## Items listed in a dataset
# # #
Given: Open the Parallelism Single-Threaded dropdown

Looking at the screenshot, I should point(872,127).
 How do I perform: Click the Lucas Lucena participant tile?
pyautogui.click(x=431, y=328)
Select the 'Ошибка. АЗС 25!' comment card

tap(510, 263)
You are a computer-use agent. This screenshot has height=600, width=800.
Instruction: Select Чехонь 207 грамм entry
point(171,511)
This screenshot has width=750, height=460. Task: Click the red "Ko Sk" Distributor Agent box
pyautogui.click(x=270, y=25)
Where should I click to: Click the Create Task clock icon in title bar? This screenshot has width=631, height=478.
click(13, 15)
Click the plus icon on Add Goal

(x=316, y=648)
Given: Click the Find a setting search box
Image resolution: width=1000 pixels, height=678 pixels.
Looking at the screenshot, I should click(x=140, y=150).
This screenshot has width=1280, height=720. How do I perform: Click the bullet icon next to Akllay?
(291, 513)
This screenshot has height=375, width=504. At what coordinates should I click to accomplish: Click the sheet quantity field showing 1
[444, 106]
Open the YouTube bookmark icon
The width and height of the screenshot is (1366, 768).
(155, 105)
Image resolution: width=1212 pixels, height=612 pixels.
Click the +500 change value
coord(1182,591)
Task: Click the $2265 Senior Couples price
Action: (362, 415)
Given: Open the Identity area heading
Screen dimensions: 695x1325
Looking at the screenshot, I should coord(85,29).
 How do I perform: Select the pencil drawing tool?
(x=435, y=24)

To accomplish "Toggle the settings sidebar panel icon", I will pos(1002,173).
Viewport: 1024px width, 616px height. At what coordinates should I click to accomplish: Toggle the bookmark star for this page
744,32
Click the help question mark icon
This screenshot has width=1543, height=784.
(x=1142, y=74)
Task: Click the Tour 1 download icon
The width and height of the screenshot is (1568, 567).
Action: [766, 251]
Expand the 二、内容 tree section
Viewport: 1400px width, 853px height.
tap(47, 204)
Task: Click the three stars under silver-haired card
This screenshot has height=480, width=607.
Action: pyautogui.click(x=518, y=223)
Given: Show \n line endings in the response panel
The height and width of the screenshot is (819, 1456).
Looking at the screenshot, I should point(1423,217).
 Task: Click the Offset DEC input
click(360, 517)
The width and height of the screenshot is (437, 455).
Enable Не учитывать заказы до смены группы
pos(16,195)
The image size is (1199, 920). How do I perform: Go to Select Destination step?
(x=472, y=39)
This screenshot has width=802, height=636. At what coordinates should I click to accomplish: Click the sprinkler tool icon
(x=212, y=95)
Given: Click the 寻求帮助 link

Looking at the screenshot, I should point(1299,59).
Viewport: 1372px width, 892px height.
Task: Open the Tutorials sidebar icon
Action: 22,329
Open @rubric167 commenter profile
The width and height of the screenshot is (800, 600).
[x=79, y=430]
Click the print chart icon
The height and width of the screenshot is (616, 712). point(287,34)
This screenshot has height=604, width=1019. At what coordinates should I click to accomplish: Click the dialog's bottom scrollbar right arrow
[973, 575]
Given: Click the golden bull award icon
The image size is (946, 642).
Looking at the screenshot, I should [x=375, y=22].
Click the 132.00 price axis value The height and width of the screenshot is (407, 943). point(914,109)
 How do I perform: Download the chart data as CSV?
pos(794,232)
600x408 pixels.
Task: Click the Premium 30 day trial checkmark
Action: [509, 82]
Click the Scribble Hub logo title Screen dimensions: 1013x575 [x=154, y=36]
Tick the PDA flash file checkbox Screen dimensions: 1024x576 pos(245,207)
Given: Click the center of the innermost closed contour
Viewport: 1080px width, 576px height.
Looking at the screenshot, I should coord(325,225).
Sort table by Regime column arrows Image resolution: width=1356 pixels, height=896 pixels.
# # #
## Given instruction
Write out the lines above again, swapping "Toggle" for "Switch" everywhere it occurs and keeping everything else the same.

## Solution to the exercise
Given: Open the Parallelism Single-Threaded dropdown

Looking at the screenshot, I should point(872,127).
 How do I perform: Click the Lucas Lucena participant tile?
pyautogui.click(x=431, y=328)
Select the 'Ошибка. АЗС 25!' comment card

tap(510, 263)
You are a computer-use agent. This screenshot has height=600, width=800.
Instruction: Select Чехонь 207 грамм entry
point(171,511)
This screenshot has width=750, height=460. Task: Click the red "Ko Sk" Distributor Agent box
pyautogui.click(x=270, y=25)
Where should I click to: Click the Create Task clock icon in title bar? This screenshot has width=631, height=478.
click(13, 15)
Click the plus icon on Add Goal

(x=316, y=648)
Given: Click the Find a setting search box
Image resolution: width=1000 pixels, height=678 pixels.
Looking at the screenshot, I should click(x=140, y=150).
This screenshot has width=1280, height=720. How do I perform: Click the bullet icon next to Akllay?
(291, 513)
This screenshot has height=375, width=504. At what coordinates should I click to accomplish: Click the sheet quantity field showing 1
[444, 106]
Open the YouTube bookmark icon
The width and height of the screenshot is (1366, 768).
(155, 105)
Image resolution: width=1212 pixels, height=612 pixels.
Click the +500 change value
coord(1182,591)
Task: Click the $2265 Senior Couples price
Action: (362, 415)
Given: Open the Identity area heading
Screen dimensions: 695x1325
Looking at the screenshot, I should coord(85,29).
 How do I perform: Select the pencil drawing tool?
(x=435, y=24)

To accomplish "Switch the settings sidebar panel icon", I will pos(1002,173).
Viewport: 1024px width, 616px height. At what coordinates should I click to accomplish: Switch the bookmark star for this page
744,32
Click the help question mark icon
This screenshot has width=1543, height=784.
(x=1142, y=74)
Task: Click the Tour 1 download icon
The width and height of the screenshot is (1568, 567).
Action: [766, 251]
Expand the 二、内容 tree section
Viewport: 1400px width, 853px height.
tap(47, 204)
Task: Click the three stars under silver-haired card
This screenshot has height=480, width=607.
Action: pyautogui.click(x=518, y=223)
Given: Show \n line endings in the response panel
The height and width of the screenshot is (819, 1456).
Looking at the screenshot, I should point(1423,217).
 Task: Click the Offset DEC input
click(360, 517)
The width and height of the screenshot is (437, 455).
Enable Не учитывать заказы до смены группы
pos(16,195)
The image size is (1199, 920). How do I perform: Go to Select Destination step?
(x=472, y=39)
This screenshot has width=802, height=636. At what coordinates should I click to accomplish: Click the sprinkler tool icon
(x=212, y=95)
Given: Click the 寻求帮助 link

Looking at the screenshot, I should point(1299,59).
Viewport: 1372px width, 892px height.
Task: Open the Tutorials sidebar icon
Action: 22,329
Open @rubric167 commenter profile
The width and height of the screenshot is (800, 600).
[x=79, y=430]
Click the print chart icon
The height and width of the screenshot is (616, 712). point(287,34)
This screenshot has height=604, width=1019. At what coordinates should I click to accomplish: Click the dialog's bottom scrollbar right arrow
[973, 575]
Given: Click the golden bull award icon
The image size is (946, 642).
Looking at the screenshot, I should [x=375, y=22].
Click the 132.00 price axis value The height and width of the screenshot is (407, 943). point(914,109)
 How do I perform: Download the chart data as CSV?
pos(794,232)
600x408 pixels.
Task: Click the Premium 30 day trial checkmark
Action: [509, 82]
Click the Scribble Hub logo title Screen dimensions: 1013x575 [x=154, y=36]
Tick the PDA flash file checkbox Screen dimensions: 1024x576 pos(245,207)
Given: Click the center of the innermost closed contour
Viewport: 1080px width, 576px height.
Looking at the screenshot, I should coord(325,225).
Sort table by Regime column arrows Image resolution: width=1356 pixels, height=896 pixels.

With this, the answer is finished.